- Exercise objective -
Return only the lines from the one that contains "Image resolution: width=980" through the last line of the records below, exactly as they stand. Pictures are not part of the copy.

(Pixel coordinate grounding data)
- - -

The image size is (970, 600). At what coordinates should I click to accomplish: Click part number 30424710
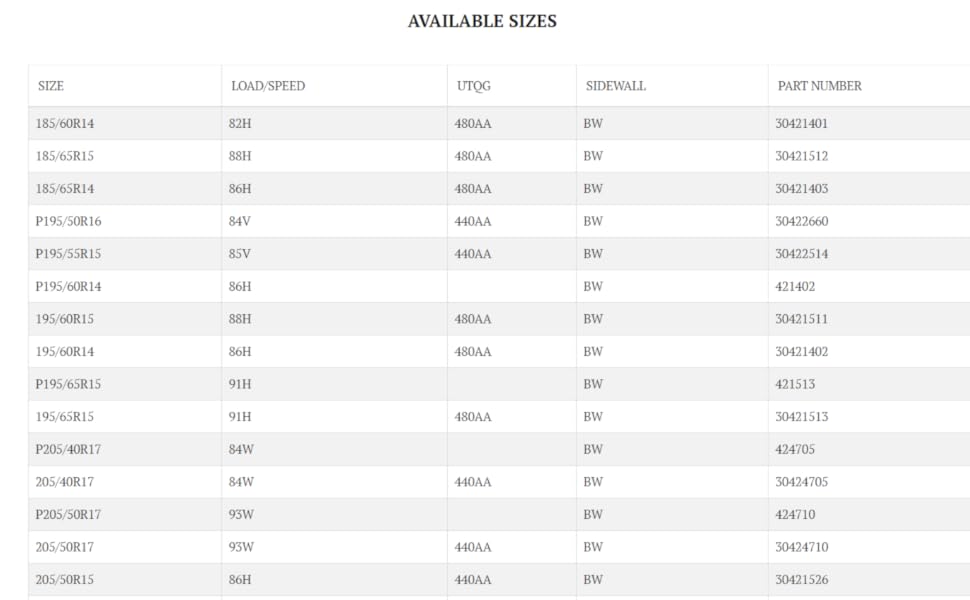(801, 547)
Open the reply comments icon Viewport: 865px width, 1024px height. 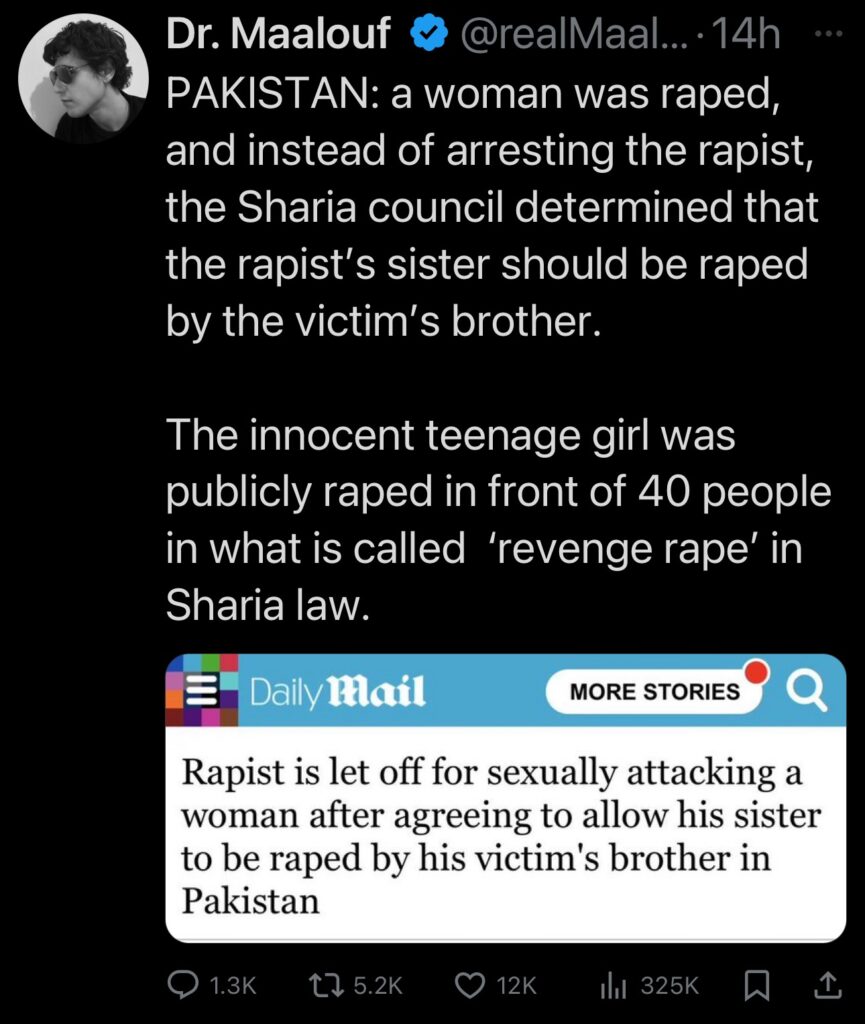click(x=183, y=985)
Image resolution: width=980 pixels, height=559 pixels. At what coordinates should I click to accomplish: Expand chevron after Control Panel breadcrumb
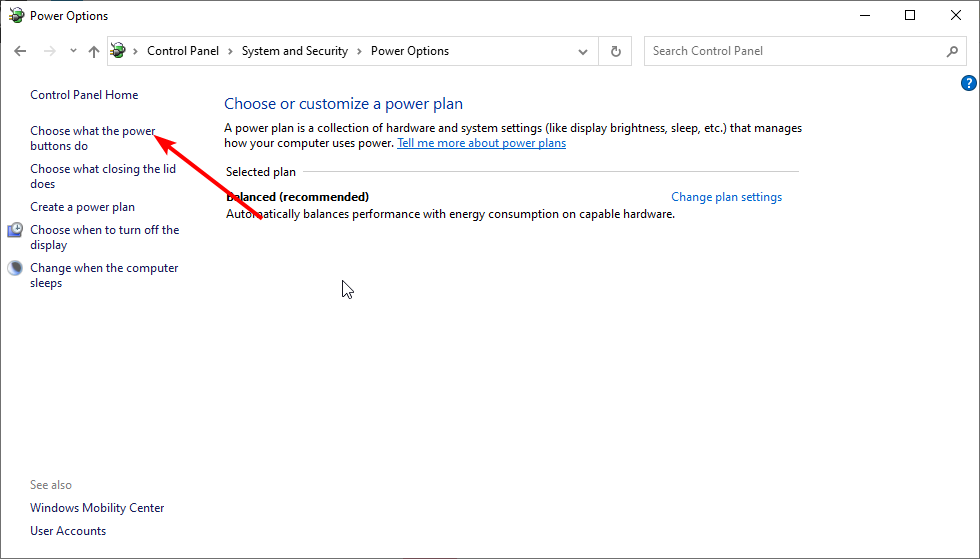230,51

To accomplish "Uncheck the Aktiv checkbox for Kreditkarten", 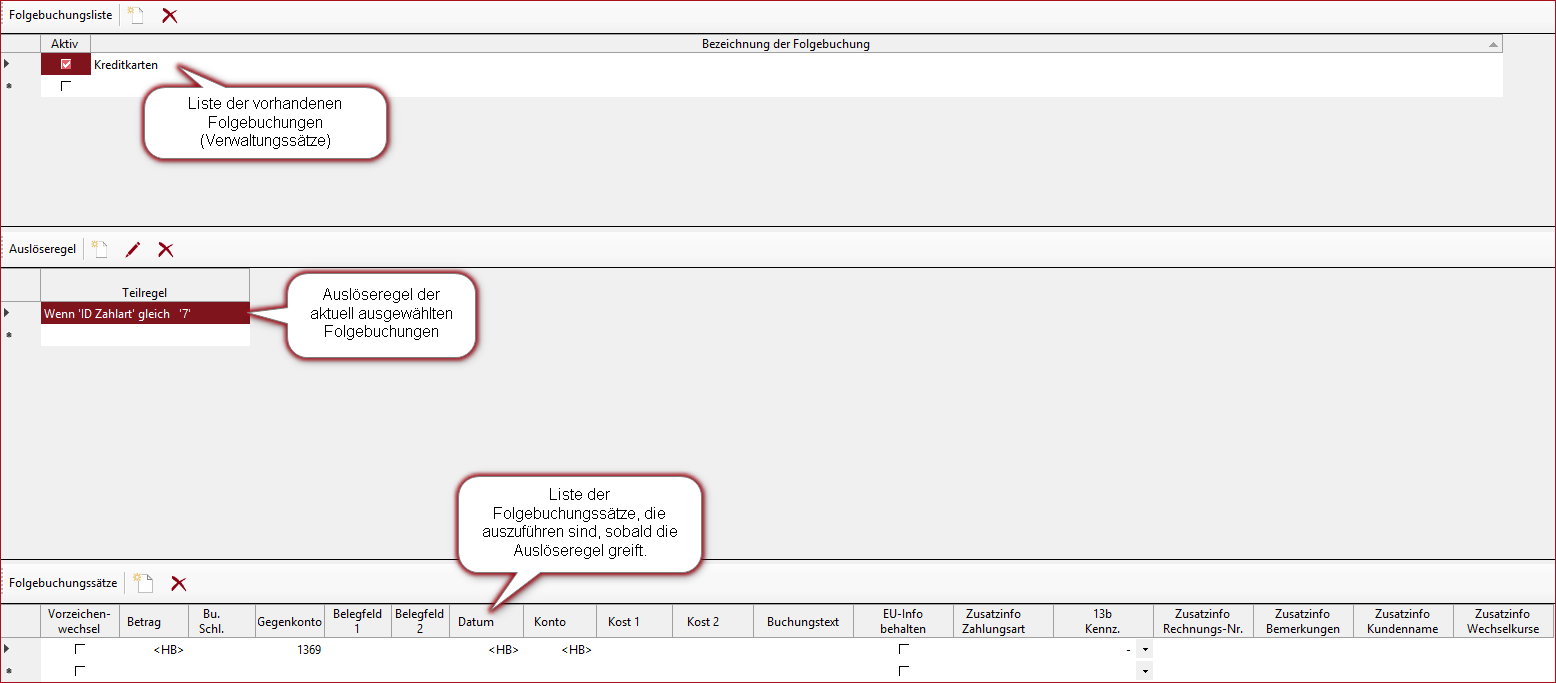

- - -

- Solution below -
Image resolution: width=980 pixels, height=559 pixels. At what coordinates should I click to accomplish: Expand chevron after Control Panel breadcrumb
230,51

To accomplish "Uncheck the Aktiv checkbox for Kreditkarten", 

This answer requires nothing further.